Finland and Denmark both also rely on imports, with these capacity reductions also affecting their markets, raising electricity prices significantly. Both countries want the European Union to end the exemption to regulations that allow TSOs to make such import/export capacity reductions. The rules on this were tightened in 2020 to require TSOs to make at least 70% of their cross-border capacity available for trading within the day-ahead market coupling regime of which Norway is also a part, although since Brexit, the UK is not. (Interestingly, Nordic TSOs do not appear to be making the necessary data available to Acer for it to monitor compliance with this rule, and while most dc interconnectors that are required to comply with the rule do so – not all are – very few of the ac interconnectors see the 70% rule being met.)
“Imports from our neighbouring countries ensure adequacy at times of peak consumption. The recent increase in the electricity price throughout Europe does not directly affect the adequacy of electricity, but prices may rise dramatically for short periods,” – Reima Paivinen, head of operations at Fingrid
This was the third consecutive year in which Sweden had applied for a derogation from the 70% rule, so the issue is not solely related to Norway’s new export capacity.
Time to re-think energy policy across Europe
Several of Europe’s electricity markets are at critical points in their history. France’s nuclear fleet is beginning to age, with hopes being pinned on the troubled Flamanville 3 project for the next generation of nuclear power. Britain is in a similar but more serious situation with its nuclear fleet, and together with the coal exit, winter capacity margins are looking uncomfortably tight as this decade progresses. Meanwhile Germany and Belgium are closing perfectly functional nuclear plant leaving Germany in particular reliant on coal. Prices are rising across the continent, as increasing levels of interconnection pull electricity towards the markets with the least excess domestic capacity.
And this is where the problems are starting to emerge – power market trading under market coupling is intended to flow seamlessly from markets with higher capacity margins (and lower prices) to those with lower capacity margins and higher prices. As more and more markets rely on wind, this creates increasing tensions when it isn’t windy, particularly when those weather systems sit across the Continent, depressing wind output in all of the connected markets.
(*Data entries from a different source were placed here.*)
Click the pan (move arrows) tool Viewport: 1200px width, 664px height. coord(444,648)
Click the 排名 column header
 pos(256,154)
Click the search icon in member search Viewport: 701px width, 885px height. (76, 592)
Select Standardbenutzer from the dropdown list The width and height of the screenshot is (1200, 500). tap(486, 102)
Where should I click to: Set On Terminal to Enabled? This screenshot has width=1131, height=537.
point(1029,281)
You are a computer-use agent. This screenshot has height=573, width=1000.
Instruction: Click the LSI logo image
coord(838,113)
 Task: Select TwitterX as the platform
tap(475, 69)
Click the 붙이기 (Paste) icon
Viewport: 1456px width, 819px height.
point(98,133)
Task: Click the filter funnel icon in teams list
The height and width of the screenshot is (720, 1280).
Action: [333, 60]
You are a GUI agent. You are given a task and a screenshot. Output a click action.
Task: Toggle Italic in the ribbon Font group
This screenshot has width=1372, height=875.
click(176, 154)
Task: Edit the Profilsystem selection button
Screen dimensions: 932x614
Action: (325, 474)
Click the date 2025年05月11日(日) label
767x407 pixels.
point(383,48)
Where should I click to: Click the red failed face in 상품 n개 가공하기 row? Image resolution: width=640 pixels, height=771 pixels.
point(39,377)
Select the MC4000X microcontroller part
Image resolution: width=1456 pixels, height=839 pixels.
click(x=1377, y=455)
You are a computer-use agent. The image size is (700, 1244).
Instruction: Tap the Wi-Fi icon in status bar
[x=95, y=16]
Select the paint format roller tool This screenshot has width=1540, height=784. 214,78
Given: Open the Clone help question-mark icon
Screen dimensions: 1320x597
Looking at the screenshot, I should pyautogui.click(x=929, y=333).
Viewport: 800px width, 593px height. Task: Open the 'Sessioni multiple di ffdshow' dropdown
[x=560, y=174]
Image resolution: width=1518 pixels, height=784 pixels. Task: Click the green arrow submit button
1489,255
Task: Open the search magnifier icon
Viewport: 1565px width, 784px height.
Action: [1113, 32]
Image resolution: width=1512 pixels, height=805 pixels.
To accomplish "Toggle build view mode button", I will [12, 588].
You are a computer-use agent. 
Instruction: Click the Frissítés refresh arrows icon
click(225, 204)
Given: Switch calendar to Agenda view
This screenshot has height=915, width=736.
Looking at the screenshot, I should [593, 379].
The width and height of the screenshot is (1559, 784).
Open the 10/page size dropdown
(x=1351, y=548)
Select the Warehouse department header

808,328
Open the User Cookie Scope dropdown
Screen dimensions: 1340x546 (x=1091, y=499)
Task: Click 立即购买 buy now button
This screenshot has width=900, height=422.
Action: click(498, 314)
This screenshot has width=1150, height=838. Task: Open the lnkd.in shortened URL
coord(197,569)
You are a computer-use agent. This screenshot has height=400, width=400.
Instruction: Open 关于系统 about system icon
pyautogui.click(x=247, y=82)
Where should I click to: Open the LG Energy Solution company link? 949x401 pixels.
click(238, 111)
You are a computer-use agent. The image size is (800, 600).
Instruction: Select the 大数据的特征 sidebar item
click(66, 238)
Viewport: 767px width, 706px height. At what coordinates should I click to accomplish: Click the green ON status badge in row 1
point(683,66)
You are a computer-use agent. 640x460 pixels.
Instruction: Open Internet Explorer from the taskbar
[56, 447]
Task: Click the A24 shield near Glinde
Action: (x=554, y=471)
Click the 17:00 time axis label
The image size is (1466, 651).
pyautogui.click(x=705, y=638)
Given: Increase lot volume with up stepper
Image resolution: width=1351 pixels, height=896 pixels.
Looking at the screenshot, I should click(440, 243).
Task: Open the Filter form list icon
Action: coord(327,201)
But on the other hand, energy policy is not harmonised – each country makes its own decisions about how much and which type of generation and transmission capacity it should build. Because it is relatively easy to subsidise renewable generation into existence, that has been prioritised, but the investments in transmission, storage and low carbon baseload generation (nuclear) which are needed to efficiently manage this new renewable generation capacity has been lacking. To make matters worse, the economics of gas generation are declining, as utilisation levels drop, pushing efficient gas plant out of the market altogether in some cases (for example the Calon CCGTs in the UK).
It is difficult to see how this situation can continue much further without significant change. In particular, it is hard to see why Norwegian consumers should be exposed to the high electricity prices that are the result of lack of investment by other European countries. So to answer the question posed at the start of this blog…can Norway be the battery of Europe…perhaps, but should it? Probably not.